» **TASK TO COMPLETE**:
For the records that follow, please set down exactly the lines between the one holding "Click the ANY" and the one holding "Click the log", inclusive, and only those.

» **DATA FOR THE TASK**:

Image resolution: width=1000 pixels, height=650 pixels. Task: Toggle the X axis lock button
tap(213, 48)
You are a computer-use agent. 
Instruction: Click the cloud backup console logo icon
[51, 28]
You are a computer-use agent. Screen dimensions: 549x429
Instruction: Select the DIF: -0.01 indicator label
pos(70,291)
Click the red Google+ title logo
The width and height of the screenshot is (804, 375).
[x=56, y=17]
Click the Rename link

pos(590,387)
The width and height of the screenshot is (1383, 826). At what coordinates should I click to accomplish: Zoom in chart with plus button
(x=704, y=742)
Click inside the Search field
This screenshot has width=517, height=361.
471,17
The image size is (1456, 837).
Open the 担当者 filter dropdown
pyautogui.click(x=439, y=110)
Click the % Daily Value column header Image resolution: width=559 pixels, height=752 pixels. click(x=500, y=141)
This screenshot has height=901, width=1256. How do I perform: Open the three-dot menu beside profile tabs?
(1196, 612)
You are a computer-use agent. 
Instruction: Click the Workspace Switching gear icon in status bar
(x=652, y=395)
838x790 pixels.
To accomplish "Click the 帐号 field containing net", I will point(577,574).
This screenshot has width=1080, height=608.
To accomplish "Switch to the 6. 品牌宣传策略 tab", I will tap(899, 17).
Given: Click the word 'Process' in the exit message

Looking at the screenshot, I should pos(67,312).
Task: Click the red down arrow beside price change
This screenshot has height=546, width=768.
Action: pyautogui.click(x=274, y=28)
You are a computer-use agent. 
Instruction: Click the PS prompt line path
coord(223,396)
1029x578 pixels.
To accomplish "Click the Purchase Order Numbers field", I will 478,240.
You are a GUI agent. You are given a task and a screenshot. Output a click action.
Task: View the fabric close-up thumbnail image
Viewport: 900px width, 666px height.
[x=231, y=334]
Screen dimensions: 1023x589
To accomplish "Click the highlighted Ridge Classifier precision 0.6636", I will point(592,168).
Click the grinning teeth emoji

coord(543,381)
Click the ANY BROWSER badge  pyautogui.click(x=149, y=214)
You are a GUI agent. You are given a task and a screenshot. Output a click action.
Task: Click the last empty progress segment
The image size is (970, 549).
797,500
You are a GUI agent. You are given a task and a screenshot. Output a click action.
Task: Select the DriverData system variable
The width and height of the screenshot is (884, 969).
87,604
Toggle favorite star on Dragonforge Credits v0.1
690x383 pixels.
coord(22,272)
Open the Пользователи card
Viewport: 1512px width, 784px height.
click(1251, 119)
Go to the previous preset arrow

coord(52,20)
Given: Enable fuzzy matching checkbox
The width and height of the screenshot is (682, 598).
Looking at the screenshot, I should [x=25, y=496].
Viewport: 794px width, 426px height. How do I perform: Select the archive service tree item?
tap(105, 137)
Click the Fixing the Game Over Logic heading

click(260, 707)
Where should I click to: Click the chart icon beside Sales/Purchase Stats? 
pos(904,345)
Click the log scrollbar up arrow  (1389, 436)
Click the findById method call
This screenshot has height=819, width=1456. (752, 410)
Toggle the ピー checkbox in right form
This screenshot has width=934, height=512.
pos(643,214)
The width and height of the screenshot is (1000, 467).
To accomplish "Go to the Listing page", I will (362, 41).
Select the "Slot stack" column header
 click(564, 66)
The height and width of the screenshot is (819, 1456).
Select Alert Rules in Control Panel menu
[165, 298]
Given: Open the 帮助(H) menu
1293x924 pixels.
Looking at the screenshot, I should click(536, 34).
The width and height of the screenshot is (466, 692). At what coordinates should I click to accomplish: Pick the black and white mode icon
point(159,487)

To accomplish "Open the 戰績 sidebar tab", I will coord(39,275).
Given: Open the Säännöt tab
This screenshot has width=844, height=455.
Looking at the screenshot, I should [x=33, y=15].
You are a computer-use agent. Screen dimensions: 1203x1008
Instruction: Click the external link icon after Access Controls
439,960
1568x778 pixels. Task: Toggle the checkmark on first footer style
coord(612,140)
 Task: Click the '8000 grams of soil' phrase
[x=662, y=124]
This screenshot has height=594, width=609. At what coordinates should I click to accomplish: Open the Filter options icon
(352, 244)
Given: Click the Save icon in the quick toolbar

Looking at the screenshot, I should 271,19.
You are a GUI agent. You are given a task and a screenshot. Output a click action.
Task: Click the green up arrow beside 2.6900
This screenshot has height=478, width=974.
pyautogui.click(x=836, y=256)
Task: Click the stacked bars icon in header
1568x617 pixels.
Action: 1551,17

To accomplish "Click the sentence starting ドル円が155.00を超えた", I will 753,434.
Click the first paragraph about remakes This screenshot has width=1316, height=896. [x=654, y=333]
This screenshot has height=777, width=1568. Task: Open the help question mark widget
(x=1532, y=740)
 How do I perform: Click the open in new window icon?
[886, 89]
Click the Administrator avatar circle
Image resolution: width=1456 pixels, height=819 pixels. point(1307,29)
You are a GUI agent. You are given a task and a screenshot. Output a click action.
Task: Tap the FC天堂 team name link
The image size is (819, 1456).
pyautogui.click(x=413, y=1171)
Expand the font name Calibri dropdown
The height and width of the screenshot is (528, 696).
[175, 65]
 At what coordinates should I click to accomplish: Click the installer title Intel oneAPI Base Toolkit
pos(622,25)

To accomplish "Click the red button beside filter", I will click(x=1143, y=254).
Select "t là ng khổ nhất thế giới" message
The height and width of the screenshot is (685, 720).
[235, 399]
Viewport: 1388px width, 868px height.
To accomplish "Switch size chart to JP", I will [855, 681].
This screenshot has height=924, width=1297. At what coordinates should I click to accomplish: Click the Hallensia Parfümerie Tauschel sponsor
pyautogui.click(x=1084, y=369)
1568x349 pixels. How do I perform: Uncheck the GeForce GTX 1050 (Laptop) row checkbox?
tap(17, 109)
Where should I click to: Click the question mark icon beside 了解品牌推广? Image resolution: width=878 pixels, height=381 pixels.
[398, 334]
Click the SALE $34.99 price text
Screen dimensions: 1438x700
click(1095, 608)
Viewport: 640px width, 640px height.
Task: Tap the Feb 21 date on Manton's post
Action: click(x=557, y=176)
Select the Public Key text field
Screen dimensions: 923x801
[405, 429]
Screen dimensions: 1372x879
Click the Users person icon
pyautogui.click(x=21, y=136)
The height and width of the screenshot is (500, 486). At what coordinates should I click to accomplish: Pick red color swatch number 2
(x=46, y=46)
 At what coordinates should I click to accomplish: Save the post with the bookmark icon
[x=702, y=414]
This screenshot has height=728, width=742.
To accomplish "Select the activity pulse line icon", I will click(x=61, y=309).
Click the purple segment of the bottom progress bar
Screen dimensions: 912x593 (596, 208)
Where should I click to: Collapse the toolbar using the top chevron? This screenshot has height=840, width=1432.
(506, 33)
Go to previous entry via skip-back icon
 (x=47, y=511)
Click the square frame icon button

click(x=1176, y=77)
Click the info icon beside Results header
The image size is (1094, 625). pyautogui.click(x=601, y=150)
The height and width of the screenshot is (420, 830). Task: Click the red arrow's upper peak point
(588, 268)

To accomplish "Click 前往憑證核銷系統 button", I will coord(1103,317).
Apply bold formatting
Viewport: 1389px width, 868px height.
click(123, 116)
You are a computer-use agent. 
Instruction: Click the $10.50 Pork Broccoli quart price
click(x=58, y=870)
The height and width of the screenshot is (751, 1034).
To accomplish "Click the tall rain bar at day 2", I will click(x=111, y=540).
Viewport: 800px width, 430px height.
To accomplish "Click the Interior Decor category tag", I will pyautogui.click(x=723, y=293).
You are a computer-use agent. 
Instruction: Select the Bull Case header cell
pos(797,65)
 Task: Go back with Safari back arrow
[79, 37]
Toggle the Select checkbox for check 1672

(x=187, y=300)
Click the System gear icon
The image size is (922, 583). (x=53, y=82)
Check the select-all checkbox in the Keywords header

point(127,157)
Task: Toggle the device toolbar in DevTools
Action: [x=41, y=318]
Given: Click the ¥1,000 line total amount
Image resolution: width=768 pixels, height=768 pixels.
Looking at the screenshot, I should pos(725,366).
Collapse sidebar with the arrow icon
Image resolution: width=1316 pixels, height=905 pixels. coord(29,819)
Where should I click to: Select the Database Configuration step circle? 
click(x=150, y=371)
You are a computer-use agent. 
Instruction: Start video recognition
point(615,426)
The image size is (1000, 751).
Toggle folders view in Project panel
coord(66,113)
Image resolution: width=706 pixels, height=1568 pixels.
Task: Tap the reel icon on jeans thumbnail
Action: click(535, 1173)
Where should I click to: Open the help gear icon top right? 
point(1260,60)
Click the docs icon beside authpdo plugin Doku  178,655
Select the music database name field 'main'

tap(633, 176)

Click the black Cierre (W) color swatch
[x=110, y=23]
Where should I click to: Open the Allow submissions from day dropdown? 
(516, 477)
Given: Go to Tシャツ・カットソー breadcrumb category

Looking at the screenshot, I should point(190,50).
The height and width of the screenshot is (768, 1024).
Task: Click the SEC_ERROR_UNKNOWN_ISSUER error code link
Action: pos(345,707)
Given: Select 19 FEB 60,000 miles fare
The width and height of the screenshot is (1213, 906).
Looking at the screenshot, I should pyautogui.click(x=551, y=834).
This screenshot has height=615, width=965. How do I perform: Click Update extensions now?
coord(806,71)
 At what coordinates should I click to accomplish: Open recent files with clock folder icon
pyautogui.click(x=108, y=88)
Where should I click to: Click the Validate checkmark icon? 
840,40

» **WRITTEN ANSWER**:
Click the ANY BROWSER badge  pyautogui.click(x=149, y=214)
You are a GUI agent. You are given a task and a screenshot. Output a click action.
Task: Click the last empty progress segment
The image size is (970, 549).
797,500
You are a GUI agent. You are given a task and a screenshot. Output a click action.
Task: Select the DriverData system variable
The width and height of the screenshot is (884, 969).
87,604
Toggle favorite star on Dragonforge Credits v0.1
690x383 pixels.
coord(22,272)
Open the Пользователи card
Viewport: 1512px width, 784px height.
click(1251, 119)
Go to the previous preset arrow

coord(52,20)
Given: Enable fuzzy matching checkbox
The width and height of the screenshot is (682, 598).
Looking at the screenshot, I should [x=25, y=496].
Viewport: 794px width, 426px height. How do I perform: Select the archive service tree item?
tap(105, 137)
Click the Fixing the Game Over Logic heading

click(260, 707)
Where should I click to: Click the chart icon beside Sales/Purchase Stats? 
pos(904,345)
Click the log scrollbar up arrow  (1389, 436)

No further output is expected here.